Intro to Transformers: The Decoder Block

The structure of the Decoder block is similar to the structure of the Encoder block, but has some minor differences.
By Boris Delovski • Updated on May 3, 2023
blog image

In the first part of this series about Transformers, I explained the motivation for creating the Transformer architecture and how one of its main parts, the Encoder, works. In this article, I will wrap up my explanation of the Transformer architecture by explaining what happens in the Decoder block. The structure of the Decoder block is similar to the structure of the Encoder block, but it has some minor differences. To explain these differences, I’ll continue with the example of translating text from one language to another, which is the task the Transformer model originally designed for.



What is the Decoder Block?

The Decoder block

The Decoder block

Image Source: Vaswani, A., et al. "Attention is all you need." Advances in neural information processing systems 30 (2017).

The Decoder block is an essential component of the Transformer model that generates output sequences by interpreting encoded input sequences processed by the Encoder block. It is composed of five distinct parts:


  • Positional Encoder
  • Masked Multi-Head Self-Attention Layer
  • Encoder-Decoder Attention Layer
  • Feed-Forward network
  • Final Linear layer



How to Use the Positional Encoder

The Positional Encoder

The Positional Encoder

Image Source: Vaswani, A., et al. "Attention is all you need." Advances in neural information processing systems 30 (2017).

The Positional Encoder in the Decoder block operates similarly to its counterpart in the Encoder block, encoding the target language sentence instead. For instance, let’s consider translating this English sentence, "The dog barked at the cat," into French, which is "Le chien a aboyé au chat." I must first positionally encode the French sentence, just like I did with the English sentence in part one. 

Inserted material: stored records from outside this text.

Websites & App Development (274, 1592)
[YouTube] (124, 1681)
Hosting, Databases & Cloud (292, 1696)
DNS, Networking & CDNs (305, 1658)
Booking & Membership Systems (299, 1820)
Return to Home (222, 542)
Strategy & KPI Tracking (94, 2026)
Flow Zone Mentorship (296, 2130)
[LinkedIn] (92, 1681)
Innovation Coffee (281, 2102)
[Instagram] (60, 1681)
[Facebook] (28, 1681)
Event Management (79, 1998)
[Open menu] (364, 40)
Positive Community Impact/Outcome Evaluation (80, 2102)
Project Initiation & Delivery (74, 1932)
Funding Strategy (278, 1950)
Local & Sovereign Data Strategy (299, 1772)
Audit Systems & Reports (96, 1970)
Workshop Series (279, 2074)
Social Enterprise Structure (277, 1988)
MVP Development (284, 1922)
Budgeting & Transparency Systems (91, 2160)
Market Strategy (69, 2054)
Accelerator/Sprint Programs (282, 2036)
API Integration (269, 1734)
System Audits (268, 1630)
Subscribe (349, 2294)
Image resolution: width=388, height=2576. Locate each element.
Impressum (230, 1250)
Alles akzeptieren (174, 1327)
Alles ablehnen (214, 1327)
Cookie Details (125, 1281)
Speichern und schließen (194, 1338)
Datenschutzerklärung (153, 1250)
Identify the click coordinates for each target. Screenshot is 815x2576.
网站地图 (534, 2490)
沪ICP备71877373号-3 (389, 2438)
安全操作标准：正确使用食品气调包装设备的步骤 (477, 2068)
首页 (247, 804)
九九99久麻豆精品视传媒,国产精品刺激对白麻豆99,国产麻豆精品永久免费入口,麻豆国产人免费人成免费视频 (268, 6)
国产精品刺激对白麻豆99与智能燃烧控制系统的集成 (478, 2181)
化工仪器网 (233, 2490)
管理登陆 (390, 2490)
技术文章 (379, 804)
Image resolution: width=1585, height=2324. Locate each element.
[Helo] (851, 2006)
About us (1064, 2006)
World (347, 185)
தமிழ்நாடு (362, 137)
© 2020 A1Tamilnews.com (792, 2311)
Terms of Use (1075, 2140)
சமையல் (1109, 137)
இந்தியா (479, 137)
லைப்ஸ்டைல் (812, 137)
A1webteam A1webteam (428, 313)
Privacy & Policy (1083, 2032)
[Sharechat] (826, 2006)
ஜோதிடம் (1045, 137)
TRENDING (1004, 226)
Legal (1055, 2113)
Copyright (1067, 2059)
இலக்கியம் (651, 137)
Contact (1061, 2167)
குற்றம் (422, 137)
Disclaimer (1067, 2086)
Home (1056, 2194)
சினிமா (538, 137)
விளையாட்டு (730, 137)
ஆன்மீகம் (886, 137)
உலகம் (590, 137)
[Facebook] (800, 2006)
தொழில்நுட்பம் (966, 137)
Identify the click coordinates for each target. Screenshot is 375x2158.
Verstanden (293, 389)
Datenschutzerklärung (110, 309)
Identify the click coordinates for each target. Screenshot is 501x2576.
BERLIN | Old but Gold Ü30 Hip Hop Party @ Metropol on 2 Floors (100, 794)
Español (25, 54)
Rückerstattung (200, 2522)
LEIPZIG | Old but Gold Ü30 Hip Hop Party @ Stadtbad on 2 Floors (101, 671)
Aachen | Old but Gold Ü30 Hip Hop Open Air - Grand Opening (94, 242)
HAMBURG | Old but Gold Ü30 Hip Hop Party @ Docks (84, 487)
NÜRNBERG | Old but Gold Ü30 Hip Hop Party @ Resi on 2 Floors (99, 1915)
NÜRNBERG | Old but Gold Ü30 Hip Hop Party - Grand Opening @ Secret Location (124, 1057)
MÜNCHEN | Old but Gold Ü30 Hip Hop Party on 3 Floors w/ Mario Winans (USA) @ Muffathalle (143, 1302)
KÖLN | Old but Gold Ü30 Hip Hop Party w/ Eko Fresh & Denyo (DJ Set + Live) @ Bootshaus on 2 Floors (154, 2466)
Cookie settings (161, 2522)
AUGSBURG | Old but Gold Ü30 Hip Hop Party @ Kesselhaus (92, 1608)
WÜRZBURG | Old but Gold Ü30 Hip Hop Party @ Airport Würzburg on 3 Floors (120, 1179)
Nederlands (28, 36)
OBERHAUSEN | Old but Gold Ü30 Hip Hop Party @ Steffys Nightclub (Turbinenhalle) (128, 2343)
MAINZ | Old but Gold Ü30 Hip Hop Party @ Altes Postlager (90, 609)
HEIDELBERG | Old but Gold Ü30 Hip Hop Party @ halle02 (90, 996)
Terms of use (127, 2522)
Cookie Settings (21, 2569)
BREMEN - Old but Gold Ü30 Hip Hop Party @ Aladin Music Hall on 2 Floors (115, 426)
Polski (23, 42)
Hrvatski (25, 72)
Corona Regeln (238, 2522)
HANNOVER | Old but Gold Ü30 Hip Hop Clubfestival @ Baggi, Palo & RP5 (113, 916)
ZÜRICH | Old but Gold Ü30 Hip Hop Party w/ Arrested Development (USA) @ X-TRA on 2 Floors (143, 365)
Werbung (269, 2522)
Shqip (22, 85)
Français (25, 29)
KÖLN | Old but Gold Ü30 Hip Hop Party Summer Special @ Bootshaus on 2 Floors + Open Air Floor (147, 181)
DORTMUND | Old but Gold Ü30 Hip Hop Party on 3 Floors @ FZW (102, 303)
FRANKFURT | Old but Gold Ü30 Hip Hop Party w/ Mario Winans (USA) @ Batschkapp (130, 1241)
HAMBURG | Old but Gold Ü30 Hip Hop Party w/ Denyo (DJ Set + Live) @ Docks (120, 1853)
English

Assuming 4-dimensional word vectors for the translated sentence, it will look like this:


  • Le: [0.25, 0.35, 0.42, 0.50]
  • chien: [0.60, 0.70, 0.80, 0.90]
  • a: [1.05, 1.15, 1.20, 1.25]
  • aboyé: [1.40, 1.50, 1.60, 1.70]
  • au: [1.85, 1.95, 2.00, 2.10]
  • chat: [2.15, 2.25, 2.35, 2.45]

The Positional Encoder integrates positional data into the word vectors by creating positional vectors, which are generated using the same technique as the Encoder block uses:


  • Position 1: [0.01, 0.02, 0.03, 0.04]
  • Position 2: [0.05, 0.06, 0.07, 0.08]
  • Position 3: [0.09, 0.10, 0.11, 0.12]
  • Position 4: [0.13, 0.14, 0.15, 0.16]
  • Position 5: [0.17, 0.18, 0.19, 0.20]
  • Position 6: [0.21, 0.22, 0.23, 0.24]

To obtain positionally encoded word vectors for the French sentence, you do the same thing I did in the Encoder block; you sum the word vectors and their corresponding positional vectors:


  • Le (position 1): [0.25+0.01, 0.35+0.02, 0.42+0.03, 0.50+0.04] = [0.26, 0.37, 0.45, 0.54]
  • chien (position 2): [0.60+0.05, 0.70+0.06, 0.80+0.07, 0.90+0.08] = [0.65, 0.76, 0.87, 0.98]
  • a (position 3): [1.05+0.09, 1.15+0.10, 1.20+0.11, 1.25+0.12] = [1.14, 1.25, 1.31, 1.37]
  • aboyé (position 4): [1.40+0.13, 1.50+0.14, 1.60+0.15, 1.70+0.16] = [1.53, 1.64, 1.75, 1.86]
  • au (position 5): [1.85+0.17, 1.95+0.18, 2.00+0.19, 2.10+0.20] = [2.02, 2.13, 2.19, 2.30]
  • chat (position 6): [2.15+0.21, 2.25+0.22, 2.35+0.23, 2.45+0.24] = [2.36, 2.47, 2.58,2.69]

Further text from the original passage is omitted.